【短編小説】サーカスとネオンライト
サブスク全盛期の時代にわざわざDVDをレンタルして観ようなんて誘ったくせに、その父と娘の親子愛に泣けるって評判の映画は存外ラブシーンが多くて気まずくて、別に飲みたくもない烏龍茶を喉に流し込みながら一人勝手にドキマギしていた。
ローテーブルに置かれた缶チューハイに彼女が手を伸ばすたびにゆるいセーターの胸元から下着が見え隠れする。1Rに無理やり置いたソファで触れるか触れないかの横並びの距離感で触れない選択をした僕に、彼女は優しいんだねって異性に対するありふれた低評価をつけた。
青白い光がスクリーンにエンドロールを投影して、その白飛びする光が僕らを照らす。タイトルをつけるなら「退屈」とか「眠気」とかそんなシーンで、場を取り繕うように駅まで送るよって言って繁華街を一緒に歩いた。あのエンドロールがもう少しだけ長ければよかった。それならば終電になんか間に合わなかったのにって嘆きたくなるけど、下心だけだなんて誤解されたくもない。なんて、それは臆病の言い訳だ。吐いた溜め息が冬の気配に白んでいるのは彼女も同じだ。別れ際に少し寂しかったなんて言われれば、つまらない男って烙印を押されたようでふがいなかった。

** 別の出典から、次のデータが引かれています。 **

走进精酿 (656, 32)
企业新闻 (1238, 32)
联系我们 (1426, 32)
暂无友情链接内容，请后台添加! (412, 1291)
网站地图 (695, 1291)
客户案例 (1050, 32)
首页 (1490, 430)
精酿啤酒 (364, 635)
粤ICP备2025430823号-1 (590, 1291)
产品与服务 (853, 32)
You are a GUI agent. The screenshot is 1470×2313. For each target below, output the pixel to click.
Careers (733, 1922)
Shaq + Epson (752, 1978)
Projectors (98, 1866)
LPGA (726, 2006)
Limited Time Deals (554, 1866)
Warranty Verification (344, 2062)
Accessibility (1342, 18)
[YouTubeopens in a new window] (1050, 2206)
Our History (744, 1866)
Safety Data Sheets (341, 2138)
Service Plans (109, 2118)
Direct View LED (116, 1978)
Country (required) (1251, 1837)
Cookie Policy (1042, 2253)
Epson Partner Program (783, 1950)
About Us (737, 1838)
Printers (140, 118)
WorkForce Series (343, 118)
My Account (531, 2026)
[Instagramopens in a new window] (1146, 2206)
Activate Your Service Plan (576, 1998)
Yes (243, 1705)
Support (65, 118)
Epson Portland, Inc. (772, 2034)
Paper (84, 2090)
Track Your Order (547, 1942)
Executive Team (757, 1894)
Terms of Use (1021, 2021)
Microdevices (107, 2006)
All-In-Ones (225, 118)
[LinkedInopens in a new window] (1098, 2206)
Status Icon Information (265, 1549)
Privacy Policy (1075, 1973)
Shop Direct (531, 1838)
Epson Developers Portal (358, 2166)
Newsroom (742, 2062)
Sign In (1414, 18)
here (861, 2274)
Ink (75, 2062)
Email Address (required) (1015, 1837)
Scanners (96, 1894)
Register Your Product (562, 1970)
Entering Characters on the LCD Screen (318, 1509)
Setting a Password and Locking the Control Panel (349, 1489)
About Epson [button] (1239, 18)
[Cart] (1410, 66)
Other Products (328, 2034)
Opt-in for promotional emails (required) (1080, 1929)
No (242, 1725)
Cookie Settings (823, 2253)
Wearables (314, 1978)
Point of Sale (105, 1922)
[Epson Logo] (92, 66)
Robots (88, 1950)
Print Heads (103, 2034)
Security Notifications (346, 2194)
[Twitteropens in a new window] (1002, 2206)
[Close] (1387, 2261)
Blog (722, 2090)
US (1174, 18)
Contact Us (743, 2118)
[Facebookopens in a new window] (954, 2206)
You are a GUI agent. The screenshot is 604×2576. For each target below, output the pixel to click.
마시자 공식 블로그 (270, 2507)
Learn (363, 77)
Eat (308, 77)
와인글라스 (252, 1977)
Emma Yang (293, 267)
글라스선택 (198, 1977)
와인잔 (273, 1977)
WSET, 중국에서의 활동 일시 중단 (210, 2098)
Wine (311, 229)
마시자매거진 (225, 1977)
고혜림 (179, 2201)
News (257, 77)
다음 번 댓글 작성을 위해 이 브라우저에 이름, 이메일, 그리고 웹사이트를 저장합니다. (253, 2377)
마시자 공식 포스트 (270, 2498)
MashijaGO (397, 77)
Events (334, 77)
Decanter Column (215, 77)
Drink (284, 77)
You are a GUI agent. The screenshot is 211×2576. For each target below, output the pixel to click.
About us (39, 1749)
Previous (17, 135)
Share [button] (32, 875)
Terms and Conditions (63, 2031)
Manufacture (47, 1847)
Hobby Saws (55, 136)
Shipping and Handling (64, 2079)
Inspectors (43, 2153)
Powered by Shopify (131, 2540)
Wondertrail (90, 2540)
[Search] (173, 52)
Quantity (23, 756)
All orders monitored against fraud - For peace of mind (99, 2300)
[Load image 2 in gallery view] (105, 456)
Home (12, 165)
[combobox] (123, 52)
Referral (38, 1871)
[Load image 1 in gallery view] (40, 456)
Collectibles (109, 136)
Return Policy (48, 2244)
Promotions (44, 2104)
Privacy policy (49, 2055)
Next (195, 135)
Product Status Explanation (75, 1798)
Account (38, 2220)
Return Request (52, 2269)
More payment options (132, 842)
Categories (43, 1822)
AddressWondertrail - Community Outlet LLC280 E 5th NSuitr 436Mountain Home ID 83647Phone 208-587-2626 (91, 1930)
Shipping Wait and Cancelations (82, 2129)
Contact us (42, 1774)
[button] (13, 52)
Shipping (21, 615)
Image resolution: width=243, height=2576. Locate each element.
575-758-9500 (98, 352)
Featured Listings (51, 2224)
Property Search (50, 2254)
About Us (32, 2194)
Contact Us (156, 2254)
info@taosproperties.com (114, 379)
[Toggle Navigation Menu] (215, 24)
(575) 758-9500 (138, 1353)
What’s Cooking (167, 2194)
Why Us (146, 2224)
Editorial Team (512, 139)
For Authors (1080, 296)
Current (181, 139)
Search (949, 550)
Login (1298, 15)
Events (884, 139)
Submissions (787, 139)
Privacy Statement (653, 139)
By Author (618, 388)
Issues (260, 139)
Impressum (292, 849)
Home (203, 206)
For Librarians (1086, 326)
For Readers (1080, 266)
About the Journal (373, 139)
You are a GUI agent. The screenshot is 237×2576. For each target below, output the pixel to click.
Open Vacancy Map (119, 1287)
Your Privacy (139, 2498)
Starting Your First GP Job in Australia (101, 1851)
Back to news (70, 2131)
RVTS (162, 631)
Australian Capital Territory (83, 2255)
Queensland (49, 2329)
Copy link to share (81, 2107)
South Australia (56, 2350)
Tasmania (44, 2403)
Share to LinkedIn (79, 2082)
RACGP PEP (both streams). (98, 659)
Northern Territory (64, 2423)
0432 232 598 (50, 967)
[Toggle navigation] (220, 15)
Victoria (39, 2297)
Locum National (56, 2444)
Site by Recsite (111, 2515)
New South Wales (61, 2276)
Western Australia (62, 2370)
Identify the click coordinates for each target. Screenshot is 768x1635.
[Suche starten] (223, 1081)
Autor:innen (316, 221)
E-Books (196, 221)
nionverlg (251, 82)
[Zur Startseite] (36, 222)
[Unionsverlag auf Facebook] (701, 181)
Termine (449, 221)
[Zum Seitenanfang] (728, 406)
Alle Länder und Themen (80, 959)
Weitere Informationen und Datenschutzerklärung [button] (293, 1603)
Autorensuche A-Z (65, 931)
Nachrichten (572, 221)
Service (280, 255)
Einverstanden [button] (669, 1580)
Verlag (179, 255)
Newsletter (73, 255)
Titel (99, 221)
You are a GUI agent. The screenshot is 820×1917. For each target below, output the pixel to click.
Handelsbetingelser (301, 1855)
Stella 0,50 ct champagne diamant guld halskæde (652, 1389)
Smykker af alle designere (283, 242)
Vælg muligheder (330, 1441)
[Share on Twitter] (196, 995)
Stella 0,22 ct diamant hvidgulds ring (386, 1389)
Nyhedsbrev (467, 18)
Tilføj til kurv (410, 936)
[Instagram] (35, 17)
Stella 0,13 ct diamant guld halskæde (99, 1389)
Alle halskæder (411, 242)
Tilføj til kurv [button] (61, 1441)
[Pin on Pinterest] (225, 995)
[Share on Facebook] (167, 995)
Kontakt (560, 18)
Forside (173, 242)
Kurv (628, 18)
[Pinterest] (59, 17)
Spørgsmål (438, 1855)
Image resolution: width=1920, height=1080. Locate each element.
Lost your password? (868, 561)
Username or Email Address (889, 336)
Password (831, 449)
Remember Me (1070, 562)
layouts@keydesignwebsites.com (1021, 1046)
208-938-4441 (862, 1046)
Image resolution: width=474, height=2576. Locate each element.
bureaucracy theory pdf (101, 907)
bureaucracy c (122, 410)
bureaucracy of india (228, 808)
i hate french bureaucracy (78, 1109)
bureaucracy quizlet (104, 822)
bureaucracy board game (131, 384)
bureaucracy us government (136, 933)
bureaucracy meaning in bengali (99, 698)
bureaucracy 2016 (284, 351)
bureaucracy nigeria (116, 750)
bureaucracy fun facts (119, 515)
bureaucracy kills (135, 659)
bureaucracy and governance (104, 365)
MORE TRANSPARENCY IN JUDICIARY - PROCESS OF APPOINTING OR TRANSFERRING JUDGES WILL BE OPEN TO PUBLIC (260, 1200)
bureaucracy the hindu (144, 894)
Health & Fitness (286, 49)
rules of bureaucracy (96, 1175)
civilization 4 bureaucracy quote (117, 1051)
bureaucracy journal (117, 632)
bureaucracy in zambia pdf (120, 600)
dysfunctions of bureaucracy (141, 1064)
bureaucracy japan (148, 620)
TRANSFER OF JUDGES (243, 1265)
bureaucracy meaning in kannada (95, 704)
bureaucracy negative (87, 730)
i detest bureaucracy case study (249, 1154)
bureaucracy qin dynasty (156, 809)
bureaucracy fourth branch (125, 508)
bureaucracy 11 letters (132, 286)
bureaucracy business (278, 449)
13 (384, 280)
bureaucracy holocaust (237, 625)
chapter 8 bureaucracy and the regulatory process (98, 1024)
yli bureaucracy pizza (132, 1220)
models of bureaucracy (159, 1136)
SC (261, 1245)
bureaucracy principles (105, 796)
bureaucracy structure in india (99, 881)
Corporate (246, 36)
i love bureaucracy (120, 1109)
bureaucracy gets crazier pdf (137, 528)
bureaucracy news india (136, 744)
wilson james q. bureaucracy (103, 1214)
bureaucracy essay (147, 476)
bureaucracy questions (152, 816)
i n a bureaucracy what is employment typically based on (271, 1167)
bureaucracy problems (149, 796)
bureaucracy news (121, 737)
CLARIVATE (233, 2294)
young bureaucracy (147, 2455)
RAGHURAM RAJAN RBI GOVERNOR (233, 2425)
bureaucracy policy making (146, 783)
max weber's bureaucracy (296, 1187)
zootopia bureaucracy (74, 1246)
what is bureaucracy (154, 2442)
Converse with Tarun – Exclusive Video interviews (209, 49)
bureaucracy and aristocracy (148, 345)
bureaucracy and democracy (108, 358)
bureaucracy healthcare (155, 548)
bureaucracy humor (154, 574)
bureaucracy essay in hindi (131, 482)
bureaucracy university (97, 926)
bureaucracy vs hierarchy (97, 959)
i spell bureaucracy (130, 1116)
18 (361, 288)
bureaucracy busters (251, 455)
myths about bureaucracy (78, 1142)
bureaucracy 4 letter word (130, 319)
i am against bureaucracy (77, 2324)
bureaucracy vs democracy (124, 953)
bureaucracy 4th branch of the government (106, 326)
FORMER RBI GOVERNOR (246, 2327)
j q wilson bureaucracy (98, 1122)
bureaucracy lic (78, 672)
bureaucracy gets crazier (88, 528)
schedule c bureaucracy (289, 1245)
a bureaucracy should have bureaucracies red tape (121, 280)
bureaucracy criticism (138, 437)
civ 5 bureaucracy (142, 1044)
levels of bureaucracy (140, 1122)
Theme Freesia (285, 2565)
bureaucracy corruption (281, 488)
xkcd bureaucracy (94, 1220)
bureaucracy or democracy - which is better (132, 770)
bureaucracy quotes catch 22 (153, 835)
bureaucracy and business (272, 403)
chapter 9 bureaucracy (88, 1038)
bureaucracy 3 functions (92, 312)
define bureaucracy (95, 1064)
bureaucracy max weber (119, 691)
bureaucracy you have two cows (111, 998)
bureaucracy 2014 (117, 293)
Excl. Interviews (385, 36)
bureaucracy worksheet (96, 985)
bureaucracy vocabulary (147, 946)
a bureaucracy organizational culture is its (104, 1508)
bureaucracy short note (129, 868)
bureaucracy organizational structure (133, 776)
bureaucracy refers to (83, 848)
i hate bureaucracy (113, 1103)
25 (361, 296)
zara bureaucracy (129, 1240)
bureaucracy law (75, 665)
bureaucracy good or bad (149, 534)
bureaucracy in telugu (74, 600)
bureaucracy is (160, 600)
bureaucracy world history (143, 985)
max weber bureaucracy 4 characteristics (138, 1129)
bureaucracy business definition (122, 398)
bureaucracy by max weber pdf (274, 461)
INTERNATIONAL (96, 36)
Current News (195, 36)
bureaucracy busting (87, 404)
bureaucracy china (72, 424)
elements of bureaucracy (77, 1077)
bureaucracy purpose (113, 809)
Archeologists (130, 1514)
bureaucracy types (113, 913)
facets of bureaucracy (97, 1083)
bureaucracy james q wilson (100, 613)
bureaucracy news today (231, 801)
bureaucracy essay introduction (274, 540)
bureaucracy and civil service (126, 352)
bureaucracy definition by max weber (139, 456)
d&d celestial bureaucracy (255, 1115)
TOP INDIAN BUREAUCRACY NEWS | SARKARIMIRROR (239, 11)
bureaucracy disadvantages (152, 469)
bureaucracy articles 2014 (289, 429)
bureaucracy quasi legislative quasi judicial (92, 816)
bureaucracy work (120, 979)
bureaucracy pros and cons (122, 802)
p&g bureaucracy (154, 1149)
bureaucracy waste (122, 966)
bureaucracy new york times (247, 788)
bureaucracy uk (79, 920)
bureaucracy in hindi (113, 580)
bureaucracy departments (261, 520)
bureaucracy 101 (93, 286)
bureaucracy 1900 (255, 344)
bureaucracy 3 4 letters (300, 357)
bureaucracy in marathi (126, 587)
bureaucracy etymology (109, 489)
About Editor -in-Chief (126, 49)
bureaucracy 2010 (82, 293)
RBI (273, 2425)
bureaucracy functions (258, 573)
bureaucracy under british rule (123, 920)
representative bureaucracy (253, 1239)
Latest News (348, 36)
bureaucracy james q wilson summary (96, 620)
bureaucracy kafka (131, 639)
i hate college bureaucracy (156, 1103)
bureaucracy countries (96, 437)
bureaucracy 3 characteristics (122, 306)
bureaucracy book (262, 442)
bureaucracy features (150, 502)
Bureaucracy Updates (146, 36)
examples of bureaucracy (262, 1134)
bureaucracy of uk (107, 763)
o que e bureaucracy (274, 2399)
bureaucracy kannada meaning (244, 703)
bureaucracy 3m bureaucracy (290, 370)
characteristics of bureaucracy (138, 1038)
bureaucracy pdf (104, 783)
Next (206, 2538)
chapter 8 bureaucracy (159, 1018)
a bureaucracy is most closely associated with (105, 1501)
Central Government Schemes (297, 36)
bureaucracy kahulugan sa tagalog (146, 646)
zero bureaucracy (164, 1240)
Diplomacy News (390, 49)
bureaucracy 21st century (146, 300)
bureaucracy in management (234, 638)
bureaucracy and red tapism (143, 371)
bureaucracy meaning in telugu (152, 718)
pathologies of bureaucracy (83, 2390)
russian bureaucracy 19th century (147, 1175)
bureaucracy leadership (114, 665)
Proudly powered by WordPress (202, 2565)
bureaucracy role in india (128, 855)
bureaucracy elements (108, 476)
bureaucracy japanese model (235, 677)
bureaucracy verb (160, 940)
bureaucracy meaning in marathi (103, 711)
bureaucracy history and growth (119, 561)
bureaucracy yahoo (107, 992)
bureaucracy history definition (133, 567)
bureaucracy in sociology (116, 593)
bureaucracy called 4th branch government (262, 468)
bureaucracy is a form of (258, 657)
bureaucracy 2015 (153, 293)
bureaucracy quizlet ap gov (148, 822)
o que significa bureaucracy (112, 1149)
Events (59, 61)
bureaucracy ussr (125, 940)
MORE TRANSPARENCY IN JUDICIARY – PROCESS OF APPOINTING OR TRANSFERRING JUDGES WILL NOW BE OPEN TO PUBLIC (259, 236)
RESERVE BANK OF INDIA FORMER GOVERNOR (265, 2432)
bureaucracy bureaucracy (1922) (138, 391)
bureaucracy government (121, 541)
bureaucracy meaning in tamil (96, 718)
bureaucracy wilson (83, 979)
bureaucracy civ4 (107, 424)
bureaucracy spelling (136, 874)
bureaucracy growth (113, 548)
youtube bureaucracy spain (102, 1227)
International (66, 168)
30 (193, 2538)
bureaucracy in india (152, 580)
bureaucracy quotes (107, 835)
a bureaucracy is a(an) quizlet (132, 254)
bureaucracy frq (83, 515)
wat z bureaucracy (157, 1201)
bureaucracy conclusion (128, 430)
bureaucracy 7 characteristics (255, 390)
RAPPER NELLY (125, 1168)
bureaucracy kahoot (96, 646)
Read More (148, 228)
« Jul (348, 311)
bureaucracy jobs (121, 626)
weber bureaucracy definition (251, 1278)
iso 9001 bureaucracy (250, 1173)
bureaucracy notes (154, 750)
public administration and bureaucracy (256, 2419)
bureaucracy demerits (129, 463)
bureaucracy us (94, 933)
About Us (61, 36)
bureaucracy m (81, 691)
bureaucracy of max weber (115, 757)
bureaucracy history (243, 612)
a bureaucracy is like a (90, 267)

終電間際のプラットホームで快速電車に乗り込む彼女を見送って、閉まるドアに僕らの関係は引き裂かれる。彼女はもうスマホの画面に夢中で電車は速度を上げながら過ぎ去っていく。残像は車窓から漏れる光になって無機質な駅に影を生んでは消えていく。後悔だけが僕から零れた。二人で歩いた繁華街を帰り道は一人で歩く。光と音に縁取られたネオンライトの街は寒空の下のサーカスみたいで、すれ違う人はみんな自分事ばかりに浮かれながら僕は僕で欲望に踊らされるピエロとして街を飾っている。
【あとがき】
仲良くなった女の子がいて、僕はその子のことが好きだった。だから仕事終わりにご飯に誘って、そのまま「家に遊びにおいでよ」って誘った。狭いワンルームに住んでいたから、部屋で一緒に過ごすとなったらベッドをソファがわりに横並びになるしかなくて、そんな距離感の中で仕事の話とか趣味の話をした。お互い話すだけ話して、それだけ。その後は駅まで彼女を送ってお別れした。帰り道にメッセージが届いて「さみしかった」って叱られた。「またね」って言ったら「またっていつ?」って返してくるような強気な女の子で、そんなところが好きだった。
結局、彼女との進展はなかった。お互いに環境の変化が重なって、タイミングが合わなくなってしまったのだ。いまでは連絡先さえも消えている。この物語はそんな感傷に浸って書いた作品ではないけれど、そんな記憶を思い出させてくれた作品だ。